▶ [Work required]:
Repeat the lines of the listing below exactly, starting at the line that contains "139 (86, 1908)" and running through the last line, both included, and only those.

──────

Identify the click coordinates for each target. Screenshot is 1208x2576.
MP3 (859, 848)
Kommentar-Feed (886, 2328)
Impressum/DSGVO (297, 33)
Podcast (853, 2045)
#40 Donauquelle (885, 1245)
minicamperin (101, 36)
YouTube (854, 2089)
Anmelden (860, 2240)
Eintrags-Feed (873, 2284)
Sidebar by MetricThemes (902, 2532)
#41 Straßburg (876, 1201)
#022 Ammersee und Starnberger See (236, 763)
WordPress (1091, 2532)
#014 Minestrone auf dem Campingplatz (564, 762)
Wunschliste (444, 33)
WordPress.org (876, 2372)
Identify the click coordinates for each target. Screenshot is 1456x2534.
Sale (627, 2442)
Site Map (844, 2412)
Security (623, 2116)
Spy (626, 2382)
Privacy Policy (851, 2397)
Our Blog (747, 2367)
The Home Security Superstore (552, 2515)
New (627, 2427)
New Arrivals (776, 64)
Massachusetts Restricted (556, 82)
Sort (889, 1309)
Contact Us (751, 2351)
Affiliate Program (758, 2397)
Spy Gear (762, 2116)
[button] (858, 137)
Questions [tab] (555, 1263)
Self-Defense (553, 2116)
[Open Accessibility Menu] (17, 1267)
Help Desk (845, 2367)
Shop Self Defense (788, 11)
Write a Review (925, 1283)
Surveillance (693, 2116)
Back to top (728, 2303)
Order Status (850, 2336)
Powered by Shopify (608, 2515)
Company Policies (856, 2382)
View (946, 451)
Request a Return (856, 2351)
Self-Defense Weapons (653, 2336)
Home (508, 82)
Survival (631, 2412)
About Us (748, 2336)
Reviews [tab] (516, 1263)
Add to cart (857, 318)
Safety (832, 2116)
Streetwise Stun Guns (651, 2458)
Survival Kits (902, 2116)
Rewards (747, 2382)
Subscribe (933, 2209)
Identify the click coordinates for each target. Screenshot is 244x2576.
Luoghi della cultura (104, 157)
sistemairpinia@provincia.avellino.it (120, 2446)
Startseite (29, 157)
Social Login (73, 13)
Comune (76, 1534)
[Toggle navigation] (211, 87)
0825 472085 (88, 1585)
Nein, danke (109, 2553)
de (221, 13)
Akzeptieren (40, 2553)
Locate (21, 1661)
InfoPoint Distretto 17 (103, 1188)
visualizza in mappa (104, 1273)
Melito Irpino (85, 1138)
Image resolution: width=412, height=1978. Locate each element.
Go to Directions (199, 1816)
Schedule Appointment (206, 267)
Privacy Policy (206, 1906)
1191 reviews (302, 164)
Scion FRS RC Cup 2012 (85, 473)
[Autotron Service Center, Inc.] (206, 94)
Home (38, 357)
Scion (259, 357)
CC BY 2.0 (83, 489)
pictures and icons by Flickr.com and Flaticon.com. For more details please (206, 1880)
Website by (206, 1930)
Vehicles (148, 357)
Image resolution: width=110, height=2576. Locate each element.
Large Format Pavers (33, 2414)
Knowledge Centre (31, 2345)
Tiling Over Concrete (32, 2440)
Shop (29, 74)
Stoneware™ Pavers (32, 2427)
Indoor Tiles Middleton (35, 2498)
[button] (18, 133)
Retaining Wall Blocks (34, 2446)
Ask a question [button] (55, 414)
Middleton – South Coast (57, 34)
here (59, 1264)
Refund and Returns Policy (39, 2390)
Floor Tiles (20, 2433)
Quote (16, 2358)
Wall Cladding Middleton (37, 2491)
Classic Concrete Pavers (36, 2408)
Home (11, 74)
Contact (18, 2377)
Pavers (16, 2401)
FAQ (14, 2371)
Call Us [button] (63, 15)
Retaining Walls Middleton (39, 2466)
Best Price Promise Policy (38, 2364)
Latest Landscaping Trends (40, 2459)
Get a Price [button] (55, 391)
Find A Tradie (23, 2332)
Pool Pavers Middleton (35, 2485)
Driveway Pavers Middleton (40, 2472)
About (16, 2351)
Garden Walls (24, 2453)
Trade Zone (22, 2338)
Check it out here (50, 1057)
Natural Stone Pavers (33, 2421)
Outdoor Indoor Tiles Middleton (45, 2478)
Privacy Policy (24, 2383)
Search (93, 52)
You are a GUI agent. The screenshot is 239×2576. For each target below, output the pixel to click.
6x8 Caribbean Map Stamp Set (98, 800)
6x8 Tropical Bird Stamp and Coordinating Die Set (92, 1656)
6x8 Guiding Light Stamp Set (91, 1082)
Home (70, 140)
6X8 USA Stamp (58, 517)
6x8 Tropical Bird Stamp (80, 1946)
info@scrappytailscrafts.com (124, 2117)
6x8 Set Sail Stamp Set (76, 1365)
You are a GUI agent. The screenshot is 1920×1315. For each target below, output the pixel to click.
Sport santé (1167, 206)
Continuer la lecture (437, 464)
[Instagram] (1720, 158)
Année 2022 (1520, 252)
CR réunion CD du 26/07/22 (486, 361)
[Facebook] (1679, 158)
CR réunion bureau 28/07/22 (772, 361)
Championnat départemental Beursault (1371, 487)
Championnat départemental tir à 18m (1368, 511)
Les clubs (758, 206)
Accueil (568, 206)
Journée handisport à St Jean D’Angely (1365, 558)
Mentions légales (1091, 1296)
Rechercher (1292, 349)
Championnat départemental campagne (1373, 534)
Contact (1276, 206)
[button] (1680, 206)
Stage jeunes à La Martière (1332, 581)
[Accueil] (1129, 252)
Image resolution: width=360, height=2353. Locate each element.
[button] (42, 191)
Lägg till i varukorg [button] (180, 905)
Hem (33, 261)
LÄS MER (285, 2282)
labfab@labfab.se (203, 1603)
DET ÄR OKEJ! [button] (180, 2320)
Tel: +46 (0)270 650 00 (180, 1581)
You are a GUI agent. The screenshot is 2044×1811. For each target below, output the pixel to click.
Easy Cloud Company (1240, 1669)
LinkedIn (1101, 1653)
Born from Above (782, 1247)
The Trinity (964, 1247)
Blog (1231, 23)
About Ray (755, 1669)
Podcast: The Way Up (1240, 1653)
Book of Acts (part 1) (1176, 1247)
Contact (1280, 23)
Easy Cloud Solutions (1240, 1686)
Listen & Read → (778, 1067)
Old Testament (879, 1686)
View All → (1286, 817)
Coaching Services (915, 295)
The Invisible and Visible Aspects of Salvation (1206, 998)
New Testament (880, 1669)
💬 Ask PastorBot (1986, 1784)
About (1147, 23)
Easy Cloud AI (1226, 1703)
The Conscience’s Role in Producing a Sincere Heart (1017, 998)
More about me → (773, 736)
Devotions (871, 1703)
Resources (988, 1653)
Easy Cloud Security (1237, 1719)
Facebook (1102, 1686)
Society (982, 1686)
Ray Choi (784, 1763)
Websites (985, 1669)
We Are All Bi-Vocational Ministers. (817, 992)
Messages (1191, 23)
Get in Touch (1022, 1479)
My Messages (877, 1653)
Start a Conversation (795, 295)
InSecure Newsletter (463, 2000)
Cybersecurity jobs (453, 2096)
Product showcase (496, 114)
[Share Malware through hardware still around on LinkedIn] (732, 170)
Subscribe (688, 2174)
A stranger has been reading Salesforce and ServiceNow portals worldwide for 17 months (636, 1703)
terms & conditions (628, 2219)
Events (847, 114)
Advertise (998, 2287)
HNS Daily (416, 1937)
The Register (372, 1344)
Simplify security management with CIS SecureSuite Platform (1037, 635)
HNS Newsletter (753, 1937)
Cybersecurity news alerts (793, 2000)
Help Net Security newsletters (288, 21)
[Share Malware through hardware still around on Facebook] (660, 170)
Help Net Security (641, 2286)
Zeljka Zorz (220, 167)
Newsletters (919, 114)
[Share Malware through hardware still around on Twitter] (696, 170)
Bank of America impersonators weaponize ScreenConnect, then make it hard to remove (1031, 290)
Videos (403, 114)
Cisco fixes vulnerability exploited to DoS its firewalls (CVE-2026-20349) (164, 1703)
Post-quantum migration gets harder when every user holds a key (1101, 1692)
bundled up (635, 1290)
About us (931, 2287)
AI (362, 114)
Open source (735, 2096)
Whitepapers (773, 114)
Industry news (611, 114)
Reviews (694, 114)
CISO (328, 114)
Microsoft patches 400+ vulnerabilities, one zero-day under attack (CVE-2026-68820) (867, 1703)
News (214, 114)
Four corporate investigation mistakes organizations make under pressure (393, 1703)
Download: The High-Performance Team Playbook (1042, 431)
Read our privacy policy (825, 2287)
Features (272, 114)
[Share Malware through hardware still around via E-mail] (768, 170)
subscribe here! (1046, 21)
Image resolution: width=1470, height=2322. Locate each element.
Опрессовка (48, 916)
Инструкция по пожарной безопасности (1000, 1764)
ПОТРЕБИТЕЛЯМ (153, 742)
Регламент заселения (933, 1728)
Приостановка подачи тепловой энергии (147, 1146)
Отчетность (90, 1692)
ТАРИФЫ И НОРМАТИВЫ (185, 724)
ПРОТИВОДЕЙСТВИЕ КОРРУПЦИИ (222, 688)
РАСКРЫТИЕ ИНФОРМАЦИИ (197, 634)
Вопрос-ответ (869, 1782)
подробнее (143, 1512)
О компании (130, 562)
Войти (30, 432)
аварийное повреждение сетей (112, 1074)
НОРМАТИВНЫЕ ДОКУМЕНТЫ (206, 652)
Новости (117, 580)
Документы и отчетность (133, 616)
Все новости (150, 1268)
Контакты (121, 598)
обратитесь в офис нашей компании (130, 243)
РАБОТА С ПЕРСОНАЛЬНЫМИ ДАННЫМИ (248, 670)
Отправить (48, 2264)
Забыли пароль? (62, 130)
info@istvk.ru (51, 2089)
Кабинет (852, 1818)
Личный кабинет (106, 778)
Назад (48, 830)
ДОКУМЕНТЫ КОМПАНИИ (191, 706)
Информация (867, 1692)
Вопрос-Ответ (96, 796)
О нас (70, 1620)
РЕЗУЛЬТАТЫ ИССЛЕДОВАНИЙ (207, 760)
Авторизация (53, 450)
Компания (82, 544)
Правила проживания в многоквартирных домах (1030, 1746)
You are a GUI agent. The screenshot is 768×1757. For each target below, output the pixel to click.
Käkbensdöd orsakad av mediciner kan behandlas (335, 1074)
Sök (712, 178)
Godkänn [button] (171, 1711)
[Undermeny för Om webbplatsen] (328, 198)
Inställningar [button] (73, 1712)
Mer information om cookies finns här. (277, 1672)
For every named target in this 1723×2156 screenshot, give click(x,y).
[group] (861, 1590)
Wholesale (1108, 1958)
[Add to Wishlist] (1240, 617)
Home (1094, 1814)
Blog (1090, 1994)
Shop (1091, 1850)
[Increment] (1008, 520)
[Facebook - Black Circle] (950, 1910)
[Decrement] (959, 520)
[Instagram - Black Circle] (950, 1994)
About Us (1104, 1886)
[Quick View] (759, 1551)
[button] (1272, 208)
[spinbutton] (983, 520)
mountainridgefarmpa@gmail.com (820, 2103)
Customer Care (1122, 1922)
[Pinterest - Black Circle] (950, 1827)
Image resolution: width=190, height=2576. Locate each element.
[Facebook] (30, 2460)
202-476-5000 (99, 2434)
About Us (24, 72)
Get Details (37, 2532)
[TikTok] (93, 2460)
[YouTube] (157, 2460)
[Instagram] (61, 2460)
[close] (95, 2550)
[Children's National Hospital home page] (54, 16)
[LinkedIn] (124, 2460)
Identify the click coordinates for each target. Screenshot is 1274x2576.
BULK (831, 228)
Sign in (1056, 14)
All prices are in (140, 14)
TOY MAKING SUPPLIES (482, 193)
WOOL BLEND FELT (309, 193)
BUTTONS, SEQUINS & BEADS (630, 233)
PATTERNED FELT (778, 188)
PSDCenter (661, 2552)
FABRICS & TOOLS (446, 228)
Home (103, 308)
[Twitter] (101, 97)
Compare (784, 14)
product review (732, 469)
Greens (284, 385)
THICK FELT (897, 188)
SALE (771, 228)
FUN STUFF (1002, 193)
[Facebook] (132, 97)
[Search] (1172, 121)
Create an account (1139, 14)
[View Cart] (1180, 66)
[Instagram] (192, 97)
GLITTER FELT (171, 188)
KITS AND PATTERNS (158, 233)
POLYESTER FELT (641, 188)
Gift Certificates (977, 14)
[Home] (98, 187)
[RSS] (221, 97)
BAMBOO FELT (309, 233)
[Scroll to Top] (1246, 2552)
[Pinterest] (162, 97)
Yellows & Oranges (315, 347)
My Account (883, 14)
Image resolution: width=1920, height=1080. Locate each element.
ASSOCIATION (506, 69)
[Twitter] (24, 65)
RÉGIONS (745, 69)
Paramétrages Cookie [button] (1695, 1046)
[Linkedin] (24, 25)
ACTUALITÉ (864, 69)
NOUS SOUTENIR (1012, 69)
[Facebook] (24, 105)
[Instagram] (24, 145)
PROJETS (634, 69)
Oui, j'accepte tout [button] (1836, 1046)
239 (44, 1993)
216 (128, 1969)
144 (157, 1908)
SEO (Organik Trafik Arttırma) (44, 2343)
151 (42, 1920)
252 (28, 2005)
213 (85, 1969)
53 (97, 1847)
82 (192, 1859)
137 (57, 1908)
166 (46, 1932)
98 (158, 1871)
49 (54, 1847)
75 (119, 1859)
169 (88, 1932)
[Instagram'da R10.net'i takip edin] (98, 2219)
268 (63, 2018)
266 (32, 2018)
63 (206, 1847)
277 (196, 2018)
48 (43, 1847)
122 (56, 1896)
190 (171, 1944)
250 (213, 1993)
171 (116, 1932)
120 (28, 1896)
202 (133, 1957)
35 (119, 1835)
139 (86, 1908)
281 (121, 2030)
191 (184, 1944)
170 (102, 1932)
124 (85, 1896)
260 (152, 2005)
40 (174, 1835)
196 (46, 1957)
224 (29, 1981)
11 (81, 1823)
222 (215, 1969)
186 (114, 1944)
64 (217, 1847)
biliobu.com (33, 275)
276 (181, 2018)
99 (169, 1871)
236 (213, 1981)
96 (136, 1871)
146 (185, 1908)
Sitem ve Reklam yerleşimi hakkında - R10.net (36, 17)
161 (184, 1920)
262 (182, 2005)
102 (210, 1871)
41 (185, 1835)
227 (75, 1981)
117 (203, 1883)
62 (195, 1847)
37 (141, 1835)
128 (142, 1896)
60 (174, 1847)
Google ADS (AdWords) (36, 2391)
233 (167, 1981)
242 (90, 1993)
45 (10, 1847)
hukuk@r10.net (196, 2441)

──────

▶ [Output]:
139 (86, 1908)
281 (121, 2030)
191 (184, 1944)
170 (102, 1932)
124 (85, 1896)
260 (152, 2005)
40 (174, 1835)
196 (46, 1957)
224 (29, 1981)
11 (81, 1823)
222 (215, 1969)
186 (114, 1944)
64 (217, 1847)
biliobu.com (33, 275)
276 (181, 2018)
99 (169, 1871)
236 (213, 1981)
96 (136, 1871)
146 (185, 1908)
Sitem ve Reklam yerleşimi hakkında - R10.net (36, 17)
161 (184, 1920)
262 (182, 2005)
102 (210, 1871)
41 (185, 1835)
227 (75, 1981)
117 (203, 1883)
62 (195, 1847)
37 (141, 1835)
128 (142, 1896)
60 (174, 1847)
Google ADS (AdWords) (36, 2391)
233 (167, 1981)
242 (90, 1993)
45 (10, 1847)
hukuk@r10.net (196, 2441)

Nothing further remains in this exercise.